Electronic – Why conductivity increases in semiconductor when doped

semiconductorssolid-state-devices

I know it depends upon the concentration of electrons and holes . So if we add donor atoms, even though electron concentration in conduction band increases , hole concentration decreases due to more recombination such that np=ni^2. Why do we say that conductivity increases?

Best Answer

Conductivity can be dominated by holes (in P-type material), or by electrons (in N-type material), but the generation and recombination of hole/electron pairs must be equal (or it's not in equilibrium, and will soon have different carrier concentrations).

The generation rate (set by temperature) isn't a variable, but the recombination depends on the concentration of the (relatively rare) electrons and holes. It is proportional to both.
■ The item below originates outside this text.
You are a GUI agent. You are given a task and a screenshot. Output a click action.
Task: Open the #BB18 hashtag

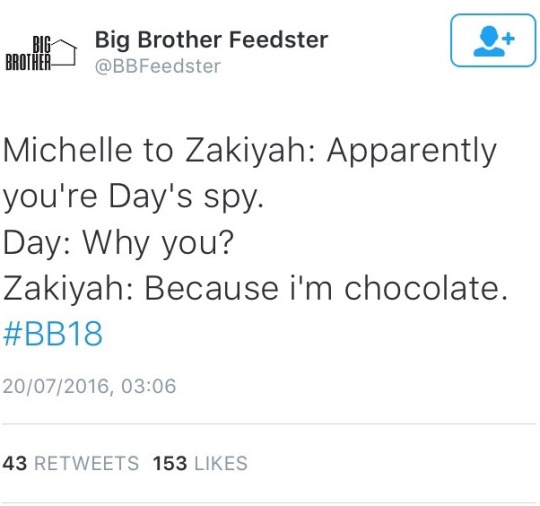[53, 333]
So, we have an equation $$N_e \times N_{hole} = constant $$ One cannot manipulate the electron concentration without affecting the hole concentration.
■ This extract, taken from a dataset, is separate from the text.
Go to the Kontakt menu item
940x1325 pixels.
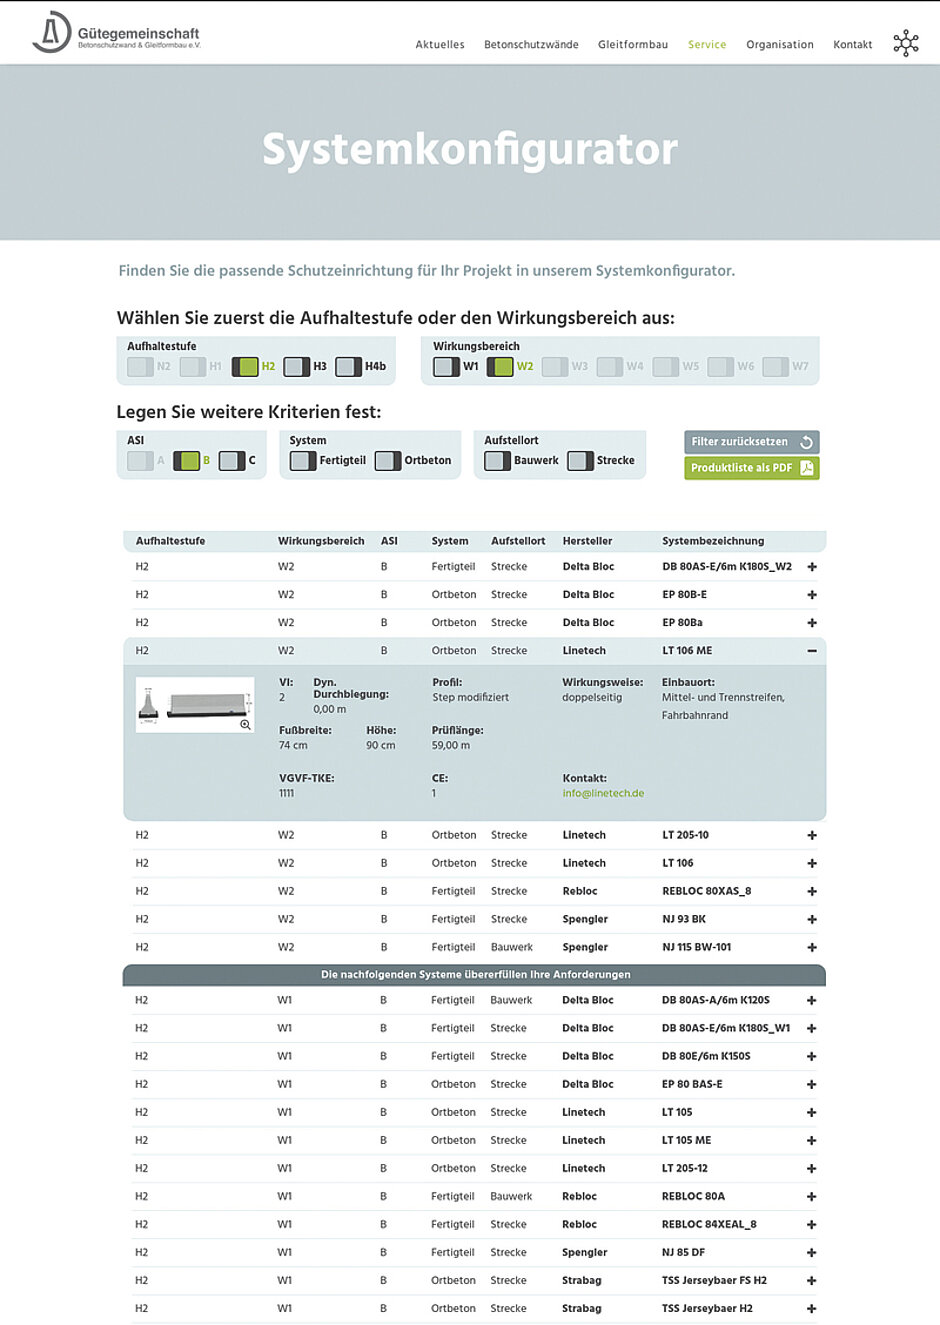[852, 45]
Conductivity is proportional to a weighted sum of the hole and electron concentrations.
Holes, in silicon, are less effective, but we'll ignore that.
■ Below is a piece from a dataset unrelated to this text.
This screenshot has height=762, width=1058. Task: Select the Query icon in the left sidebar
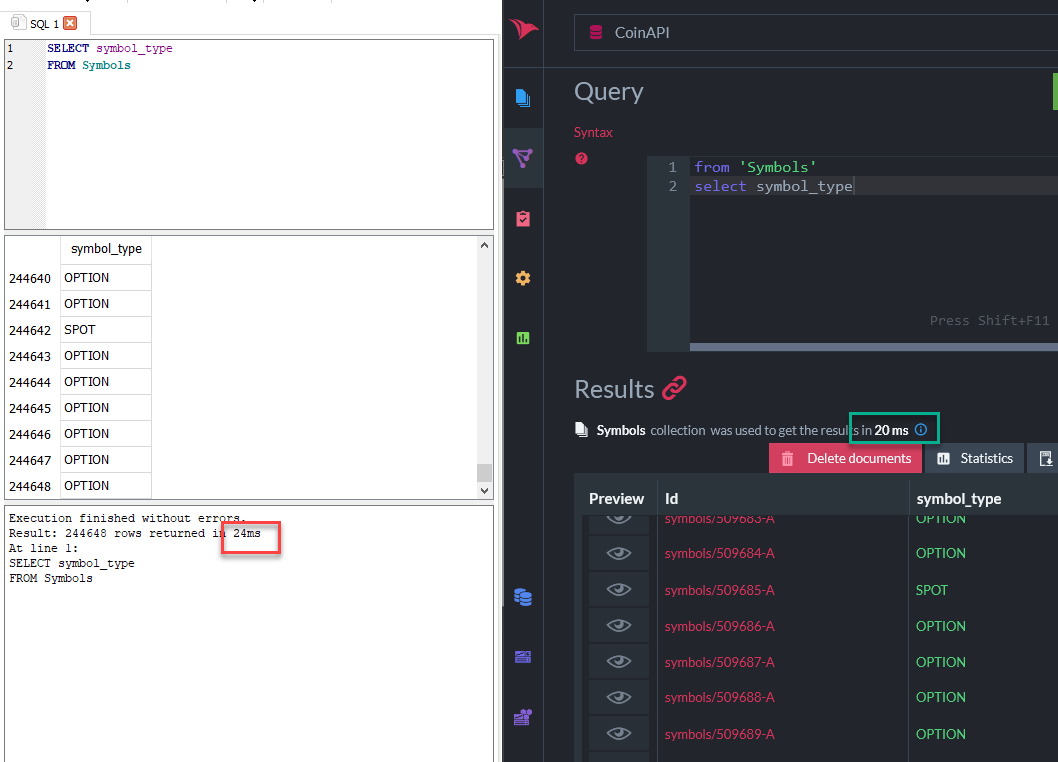coord(522,158)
Now, visualize a rectangle, where the vertical sides are the hole concentration, and the horizontal sides are the electron concentration. The product (the rectangle area) is fixed because the product of concentrations is a constant.

The perimeter length of that rectangle is the conductivity; either extreme P doping (hole concentration) or N doping (electron concentration) yields a large-perimeter rectangle. Similar electron and hole concentrations make the rectangle a square, with minimum perimeter for the given area.

The formulae insist that high conductivity results from either extreme of doping.